THE EXERCISE: Recast the data as a numbered list with one line per item. Skip blank lines and omit the pictures.

----

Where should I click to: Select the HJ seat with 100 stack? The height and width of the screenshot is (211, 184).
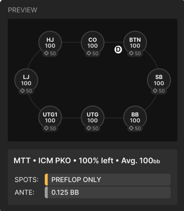(50, 43)
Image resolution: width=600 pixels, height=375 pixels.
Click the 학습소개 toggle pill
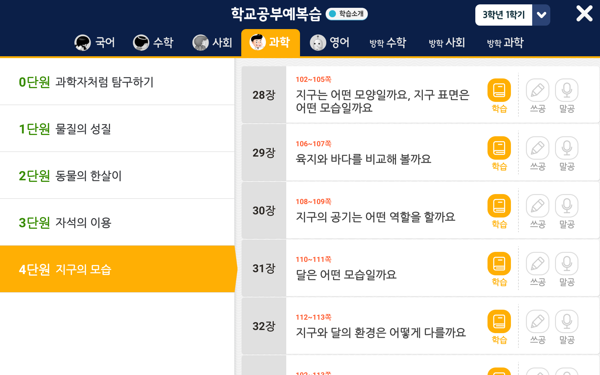347,14
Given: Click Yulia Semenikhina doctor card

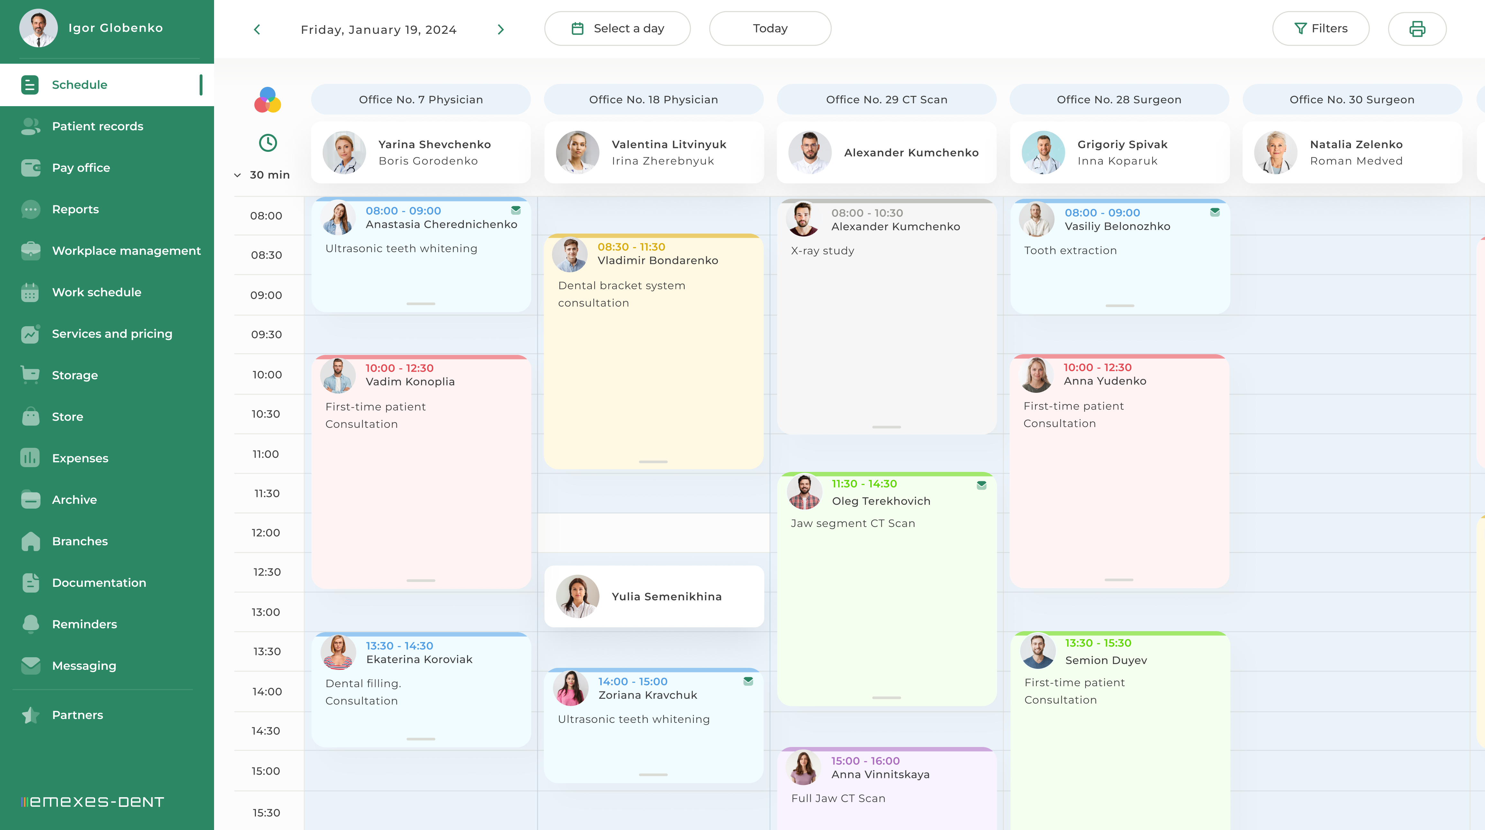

----

SOLUTION TO THIS EXERCISE:
1. Where should I click to: Select the HJ seat with 100 stack? The height and width of the screenshot is (211, 184).
2. (50, 43)
3. Image resolution: width=600 pixels, height=375 pixels.
4. Click the 학습소개 toggle pill
5. 347,14
6. Given: Click Yulia Semenikhina doctor card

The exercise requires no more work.